Saturday, October 1, 2011

Ikea and the HRC

K is my friend from school. We are both in the graduate social work program, but we actually knew each other in high school, like mumble20mumble years ago. This is great because we had an instant bond and started sitting together in class right away, making snarky comments under our breath about the professors and yukking it up in our little corner of the room. We are awesome. Running into her after 20 years (I can't believe it's been that long, holy crap we're old) has been a blessing! I don't think either one of us would have survived the first week of school if the other hadn't been there. We are definitely keeping each other sane. Or, what our version of sane is, anyway. Don't ask me to define it, because it's pretty much the opposite of what everyone else thinks it is.

Anyway, today K and I are at the school library working diligently on a research project that is making us both crazy enough to pull our hair out. We've been taking turns with the break-downs and the bolstering of the other's confidence. Today is K's turn to freak out. I listen patiently and try to reassure in my best Tony Little imprssion that "You can do it!!" which makes her crack a smile, at least. (Although, I am forced to admit, as soon as the words are out of my mouth, that the Tony Little thing is going to have to remain out of the therapist toolbox. Funny? Yes. Inspirational? Not so much.)

Anyway, K is freaking out (and rightly so, this research class is a B*TCH). I am sharing my notes with her and pep-talking her, all while digging for my highliter in my little pen & pencil bag. Yes, I'm a dork, I have a little bag for my writing utensils. AND it's lavender. AND monogrammed. Aren't you jealous? So, right... digging around for highlitey thing... and my HRC sticker, which finally came in the mail like a friggin' year late, falls out and onto the table. I pick it up and start to complain how it finally came in the mail, so late that I had completely forgotten about it. She looks at it quizzically, cocks her head, and says "Mmm..." which I can only interpret to mean she's hungry for stickers, since she's only had a tiny gluten-free protein bar to eat all friggin' day. Poor K, her tummy hates her.
HRC logo sticker

me: You know what this is right? (Please don't eat my sticker.)
K: Um, yeah, it's Swedish or something, right? Like, the Swedish flag, or.... doesn't it have to do with Sweden?

I raise an eyebrow. Seriously? I know I was trying not to laugh but failed miserably.

me: WHAT?!  (I exclaim through a snort of laughter.... ok maybe not exclaim so much as whisper really loudly. We are in the library, after all. And a snort. A loud whisper-snort.)
K: What? Aren't those the colors of Sweden?
me: I don't know, I thought the colors were red & white... oh wait, no, that's Switzerland... or is that just their knives?
K: (laughs and puts her down on the table and mumbles something about Ikea)
me: What? IKEA? (I'm confused.) This is the Human Rights Campaign logo. (shaking the sticker) You know, GLBT rights...
K: They're the colors of IKEA. Blue & yellow, OMG. That's why I thought that. (She is now laughing hysterically.)
Bullwinkle, the IKEA logo and the Swedish flag. Who could ask for more?

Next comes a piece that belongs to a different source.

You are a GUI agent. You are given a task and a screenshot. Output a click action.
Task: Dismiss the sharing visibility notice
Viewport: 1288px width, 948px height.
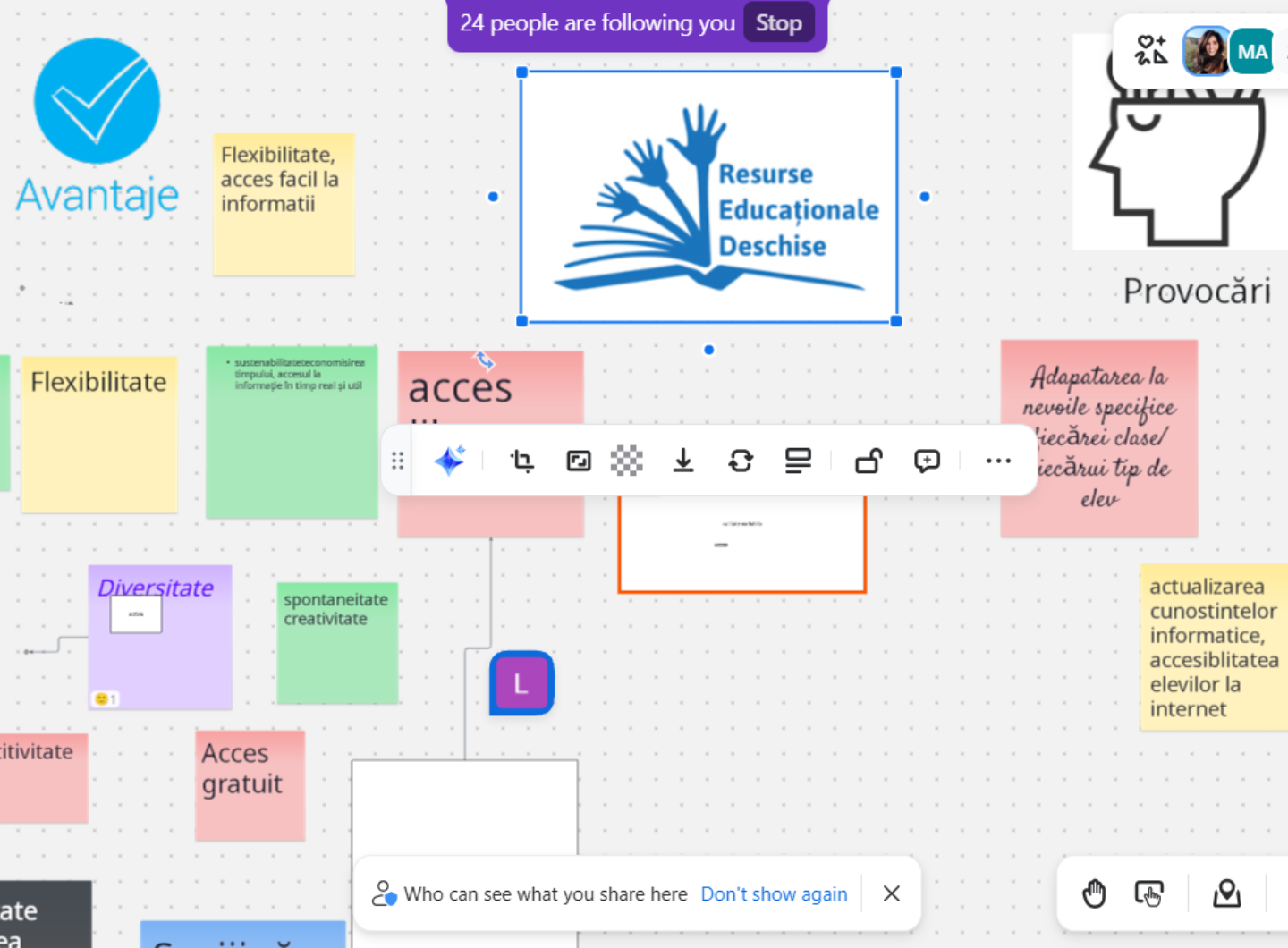click(x=892, y=893)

We get dirty looks from the people in the library. I want to flip them all the bird. Or flash them. Something. But I can't because I'm laughing too hard.

Later on I get home and tell Oaky about it and he says: well, yeah, isn't there some IKEA union equality thing going on?
me: what? what are you talking about?
Oaky: You know, Ikea, the union thing, equality....
me: OMG you're just repeating yourself, this doesn't clarify anything.
Oaky: It's been in the news recently...
me: When do listen to the news?
Oaky: silence...stares at me
me: It's the freakin' Human Rights Campaign logo! What the hell is wrong with you people?!

This, of course, is made much funnier by the fact that all 3 of us have advocated for GLBT rights for years. However, right now, I am ashamed to know them.

jk I love you guys. But seriously, what the HELL?